Similar funds already exist but BlackRock's iShares MSCI Frontier 100 Index Fund may be the first to offer a truly global portfolio, according to one analyst.

The iShares fund invests in frontier market securities that are screened for liquidity and tracks the MSCI Frontier Markets 100 Index, according to a company statement issued on Thursday. Currently the index includes markets such as Croatia, Argentina, Nigeria, Vietnam and the United Arab Emirates.

There are only four other frontier markets ETFs available in the United States. The $17 million PowerShares MENA Frontier Countries ETF , the $13 million WisdomTree Middle East Dividend ETF and the $11 million Market Vectors Gulf States ETF , are limited to investing in the Middle East and Africa, according to IndexUniverse LLC.

The fourth ETF, the $142 million Guggenheim Frontier Markets ETF , has much broader exposure with some overlap into emerging markets. The vast majority of its exposure is Chile, Columbia and Peru, according to the firm.
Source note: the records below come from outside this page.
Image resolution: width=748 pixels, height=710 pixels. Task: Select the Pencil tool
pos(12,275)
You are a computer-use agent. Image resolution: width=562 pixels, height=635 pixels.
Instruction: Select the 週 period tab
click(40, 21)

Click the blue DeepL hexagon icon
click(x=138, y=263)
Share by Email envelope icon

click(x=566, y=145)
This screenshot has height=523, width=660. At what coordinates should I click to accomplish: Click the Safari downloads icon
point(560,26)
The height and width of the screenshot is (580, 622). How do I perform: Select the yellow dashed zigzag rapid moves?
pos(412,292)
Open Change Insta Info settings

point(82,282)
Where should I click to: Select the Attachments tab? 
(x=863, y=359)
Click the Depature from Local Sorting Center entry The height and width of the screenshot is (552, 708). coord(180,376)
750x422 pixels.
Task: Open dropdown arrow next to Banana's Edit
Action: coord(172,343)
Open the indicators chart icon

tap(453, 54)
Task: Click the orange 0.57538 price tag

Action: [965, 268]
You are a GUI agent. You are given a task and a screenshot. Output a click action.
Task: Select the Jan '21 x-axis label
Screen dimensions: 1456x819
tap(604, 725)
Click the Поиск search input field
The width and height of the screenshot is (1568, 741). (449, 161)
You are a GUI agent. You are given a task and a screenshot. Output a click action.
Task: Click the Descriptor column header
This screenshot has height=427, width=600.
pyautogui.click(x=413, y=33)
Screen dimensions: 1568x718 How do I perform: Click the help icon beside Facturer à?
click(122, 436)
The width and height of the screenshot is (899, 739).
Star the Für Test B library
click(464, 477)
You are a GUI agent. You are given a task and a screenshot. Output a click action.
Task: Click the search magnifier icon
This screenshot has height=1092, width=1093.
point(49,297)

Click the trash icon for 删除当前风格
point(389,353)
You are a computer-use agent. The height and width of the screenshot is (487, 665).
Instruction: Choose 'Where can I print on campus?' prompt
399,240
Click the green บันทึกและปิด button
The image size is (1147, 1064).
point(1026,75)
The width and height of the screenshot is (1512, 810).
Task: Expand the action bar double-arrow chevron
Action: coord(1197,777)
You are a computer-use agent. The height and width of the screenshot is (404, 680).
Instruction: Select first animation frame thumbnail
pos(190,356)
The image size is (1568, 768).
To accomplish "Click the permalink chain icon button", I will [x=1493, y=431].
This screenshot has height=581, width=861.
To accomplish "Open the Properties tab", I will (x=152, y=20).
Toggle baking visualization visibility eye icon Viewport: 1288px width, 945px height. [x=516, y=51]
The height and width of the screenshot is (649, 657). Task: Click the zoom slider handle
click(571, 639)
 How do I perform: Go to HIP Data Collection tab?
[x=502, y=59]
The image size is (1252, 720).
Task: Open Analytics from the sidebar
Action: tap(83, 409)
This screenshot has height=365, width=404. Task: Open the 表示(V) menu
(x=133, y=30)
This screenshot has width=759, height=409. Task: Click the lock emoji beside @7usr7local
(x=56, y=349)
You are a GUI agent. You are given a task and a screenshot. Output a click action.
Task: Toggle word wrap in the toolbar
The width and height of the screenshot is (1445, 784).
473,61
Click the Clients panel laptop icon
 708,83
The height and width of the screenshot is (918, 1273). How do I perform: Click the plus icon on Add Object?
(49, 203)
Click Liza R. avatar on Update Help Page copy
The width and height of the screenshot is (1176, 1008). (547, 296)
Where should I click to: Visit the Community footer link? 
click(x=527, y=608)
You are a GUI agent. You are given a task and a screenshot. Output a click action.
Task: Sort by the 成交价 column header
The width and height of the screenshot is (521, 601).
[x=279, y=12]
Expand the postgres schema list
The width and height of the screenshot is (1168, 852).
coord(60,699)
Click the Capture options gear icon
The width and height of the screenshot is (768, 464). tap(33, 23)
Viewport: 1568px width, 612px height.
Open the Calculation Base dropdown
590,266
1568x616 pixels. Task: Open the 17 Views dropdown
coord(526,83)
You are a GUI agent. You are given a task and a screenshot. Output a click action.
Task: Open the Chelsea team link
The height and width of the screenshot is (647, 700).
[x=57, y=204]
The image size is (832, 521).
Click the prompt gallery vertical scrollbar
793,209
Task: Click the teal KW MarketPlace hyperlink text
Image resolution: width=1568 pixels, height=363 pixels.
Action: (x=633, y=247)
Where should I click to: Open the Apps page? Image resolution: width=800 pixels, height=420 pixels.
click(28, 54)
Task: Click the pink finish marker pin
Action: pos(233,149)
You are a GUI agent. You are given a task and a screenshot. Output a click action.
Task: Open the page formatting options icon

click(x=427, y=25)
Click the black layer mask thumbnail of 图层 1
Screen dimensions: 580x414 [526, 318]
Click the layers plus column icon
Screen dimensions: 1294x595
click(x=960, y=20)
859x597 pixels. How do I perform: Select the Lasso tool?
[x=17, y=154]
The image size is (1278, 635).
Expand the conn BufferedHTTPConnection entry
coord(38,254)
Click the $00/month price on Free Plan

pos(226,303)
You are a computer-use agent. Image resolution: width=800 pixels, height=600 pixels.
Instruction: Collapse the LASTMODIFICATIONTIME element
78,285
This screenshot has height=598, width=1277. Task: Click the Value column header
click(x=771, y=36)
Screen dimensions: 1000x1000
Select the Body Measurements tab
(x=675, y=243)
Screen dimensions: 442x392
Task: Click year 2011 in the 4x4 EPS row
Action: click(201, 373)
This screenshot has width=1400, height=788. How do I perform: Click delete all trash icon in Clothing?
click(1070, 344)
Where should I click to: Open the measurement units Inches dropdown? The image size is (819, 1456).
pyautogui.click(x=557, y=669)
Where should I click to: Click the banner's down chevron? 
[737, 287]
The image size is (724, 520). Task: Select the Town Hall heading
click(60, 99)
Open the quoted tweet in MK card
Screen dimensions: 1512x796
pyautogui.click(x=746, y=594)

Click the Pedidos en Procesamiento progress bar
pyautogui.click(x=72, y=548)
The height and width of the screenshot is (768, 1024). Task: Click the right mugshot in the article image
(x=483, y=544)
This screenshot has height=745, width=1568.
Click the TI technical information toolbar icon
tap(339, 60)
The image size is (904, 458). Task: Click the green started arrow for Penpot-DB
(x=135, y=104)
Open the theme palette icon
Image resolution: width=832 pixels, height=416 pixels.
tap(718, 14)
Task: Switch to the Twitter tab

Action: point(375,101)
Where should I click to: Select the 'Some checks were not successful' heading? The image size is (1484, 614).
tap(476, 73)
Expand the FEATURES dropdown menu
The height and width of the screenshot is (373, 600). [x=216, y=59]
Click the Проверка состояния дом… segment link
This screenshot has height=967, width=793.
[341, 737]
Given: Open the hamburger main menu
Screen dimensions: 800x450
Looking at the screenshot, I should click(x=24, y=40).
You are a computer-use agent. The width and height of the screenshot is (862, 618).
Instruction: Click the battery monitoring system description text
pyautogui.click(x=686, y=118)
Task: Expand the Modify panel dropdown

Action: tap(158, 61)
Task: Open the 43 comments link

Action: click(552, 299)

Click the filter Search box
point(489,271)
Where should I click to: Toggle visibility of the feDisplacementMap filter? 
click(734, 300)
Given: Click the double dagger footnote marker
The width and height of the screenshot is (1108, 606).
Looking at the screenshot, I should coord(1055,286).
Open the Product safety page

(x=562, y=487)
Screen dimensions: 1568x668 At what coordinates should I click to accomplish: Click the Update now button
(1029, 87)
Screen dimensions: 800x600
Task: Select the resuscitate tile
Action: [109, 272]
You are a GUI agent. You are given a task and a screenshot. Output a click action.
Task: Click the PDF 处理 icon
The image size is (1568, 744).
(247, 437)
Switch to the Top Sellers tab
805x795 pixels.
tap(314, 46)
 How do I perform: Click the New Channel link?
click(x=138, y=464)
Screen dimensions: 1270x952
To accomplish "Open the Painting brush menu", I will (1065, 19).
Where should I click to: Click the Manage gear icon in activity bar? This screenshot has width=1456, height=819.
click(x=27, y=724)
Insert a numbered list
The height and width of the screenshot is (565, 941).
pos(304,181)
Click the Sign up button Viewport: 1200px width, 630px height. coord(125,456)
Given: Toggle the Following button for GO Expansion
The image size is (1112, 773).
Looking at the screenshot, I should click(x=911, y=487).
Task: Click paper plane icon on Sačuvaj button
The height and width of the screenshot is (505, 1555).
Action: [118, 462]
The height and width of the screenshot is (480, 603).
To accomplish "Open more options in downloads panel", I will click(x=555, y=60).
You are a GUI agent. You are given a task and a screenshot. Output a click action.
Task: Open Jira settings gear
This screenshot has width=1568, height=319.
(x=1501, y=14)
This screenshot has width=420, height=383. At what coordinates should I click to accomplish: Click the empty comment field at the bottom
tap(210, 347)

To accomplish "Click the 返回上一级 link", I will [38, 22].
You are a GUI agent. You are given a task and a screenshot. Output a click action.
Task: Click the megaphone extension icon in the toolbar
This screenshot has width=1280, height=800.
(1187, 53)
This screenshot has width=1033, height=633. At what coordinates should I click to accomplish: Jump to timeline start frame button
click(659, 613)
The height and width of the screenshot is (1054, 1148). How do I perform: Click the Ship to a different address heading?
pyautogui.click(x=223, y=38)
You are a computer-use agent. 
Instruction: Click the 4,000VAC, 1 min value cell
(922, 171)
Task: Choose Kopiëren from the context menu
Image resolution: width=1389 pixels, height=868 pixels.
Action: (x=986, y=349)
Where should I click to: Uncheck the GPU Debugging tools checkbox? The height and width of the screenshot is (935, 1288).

The fund tracks the BNY Mellon New Frontier DR Index.

"You aren't getting a lot of frontier with your frontier fund with FRN," said Dave Nadig, director of research at IndexUniverse.

With its new frontier markets ETF, iShares is providing investors with the ability to invest in the first "real global frontier ETF," Nadig said.

This could be particularly attractive for investors who are looking to invest beyond emerging markets because as more emerging markets companies have begun expanding internationally, they have started to perform more like developed markets, he said.

The iShares ETF costs a bit more than its peers at 0.79 percent, compared to the Guggenheim ETF, which costs 0.70 percent.

The new ETF may be particularly attractive to managers overseeing model ETF portfolios, a growing market in the ETF space which BlackRock is targeting [ID:nL2E8I9368].

BlackRock projects the ETF model portfolio market, now at around $46 billion, will climb to $120 billion by 2016.

"If you are a manager running a model portfolio, you want these kinds of ETFs as building blocks that are different from the rest of your portfolio," he said.